● SET PROBLEM: Put the rows in the stretch from the line containing "Image resolution: width=679" through the line containing "click(1085, 220)" into a two-column CSV with the columns instruction and action. Give one CSV row per row, with each field in quotation marks and line breaks replaced by spaces, and leave the pictures out.

● RECORDS SHOWN:
## start
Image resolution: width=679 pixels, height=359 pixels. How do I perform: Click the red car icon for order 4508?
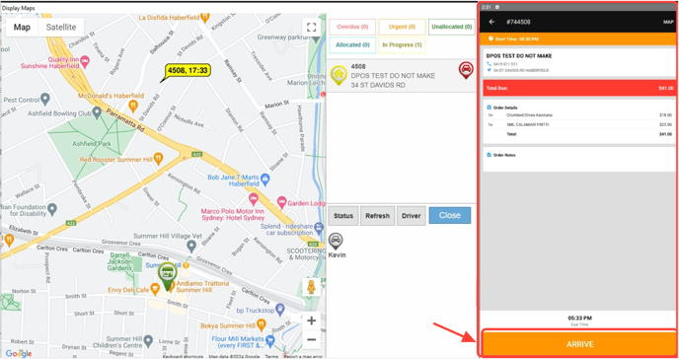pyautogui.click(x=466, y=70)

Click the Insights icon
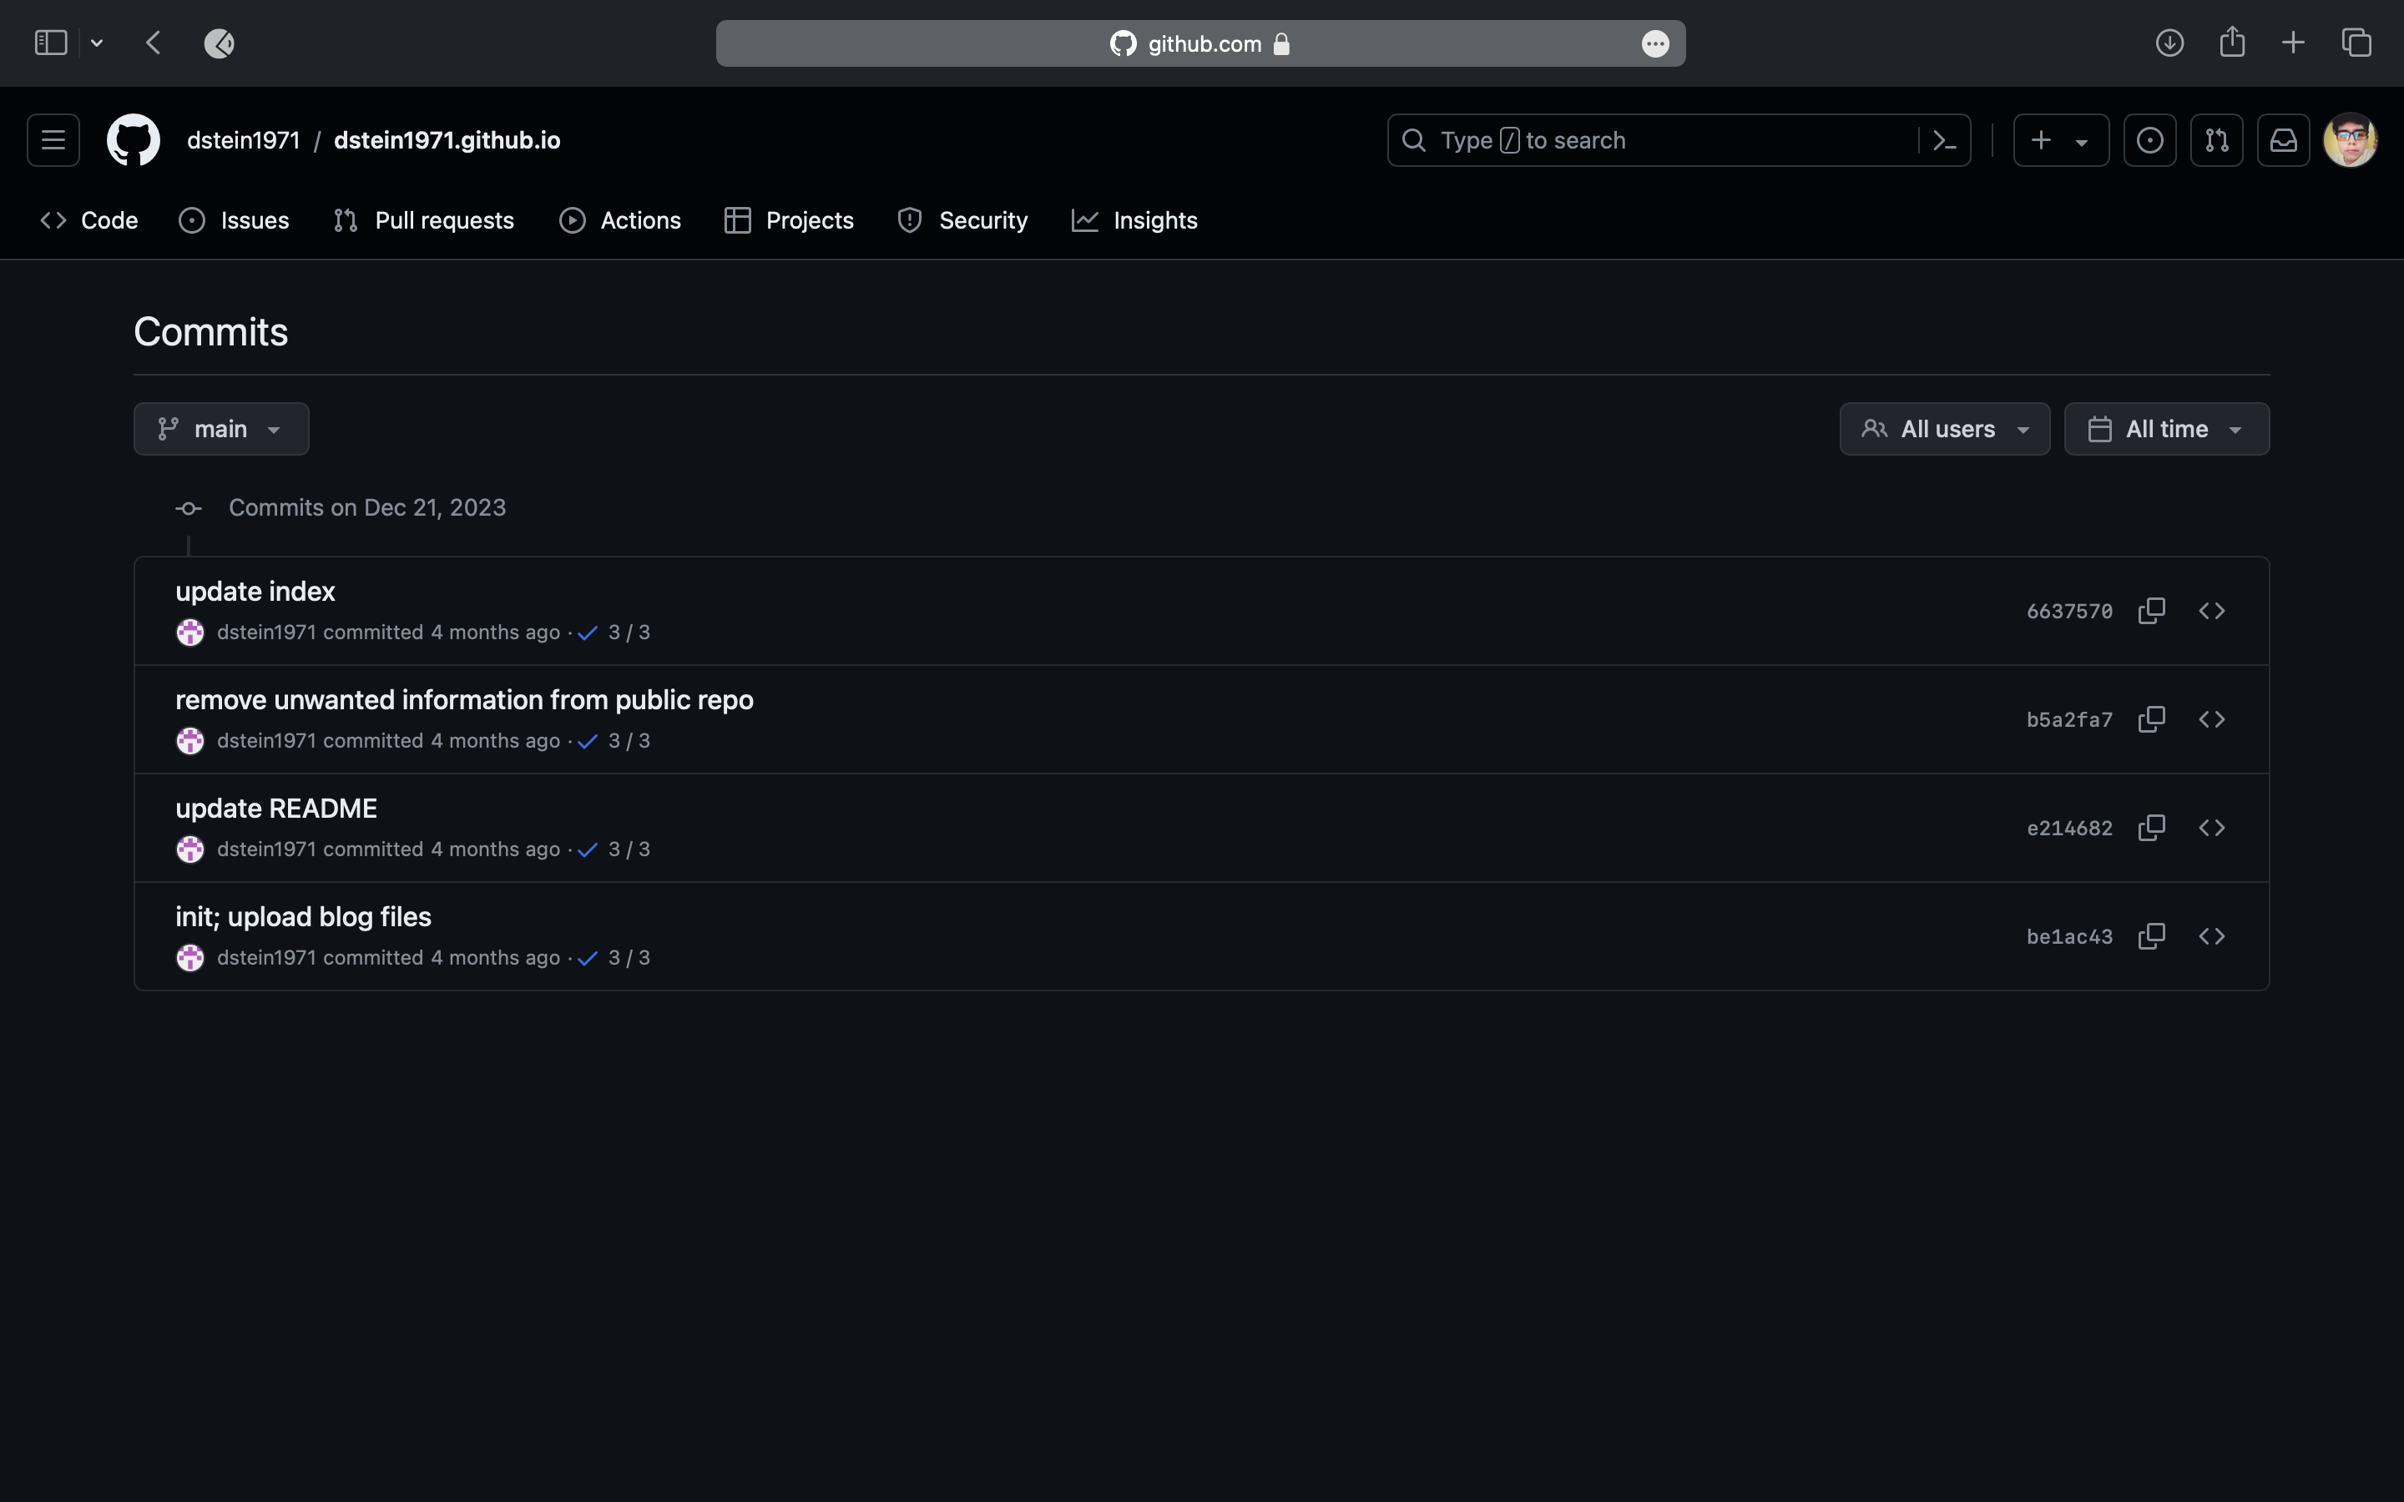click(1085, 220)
## end
## start
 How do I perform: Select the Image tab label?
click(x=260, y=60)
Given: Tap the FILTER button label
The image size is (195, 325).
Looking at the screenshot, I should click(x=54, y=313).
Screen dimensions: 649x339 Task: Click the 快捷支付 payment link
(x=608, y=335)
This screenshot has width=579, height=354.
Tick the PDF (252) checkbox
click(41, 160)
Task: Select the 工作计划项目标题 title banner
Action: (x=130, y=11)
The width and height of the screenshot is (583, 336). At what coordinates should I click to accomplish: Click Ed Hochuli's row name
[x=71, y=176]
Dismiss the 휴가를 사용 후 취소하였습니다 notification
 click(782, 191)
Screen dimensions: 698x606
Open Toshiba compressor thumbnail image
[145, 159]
## end
● ANSWER FOR THIS EXERCISE:
instruction,action
"Image resolution: width=679 pixels, height=359 pixels. How do I perform: Click the red car icon for order 4508?","pyautogui.click(x=466, y=70)"
"Click the Insights icon","click(1085, 220)"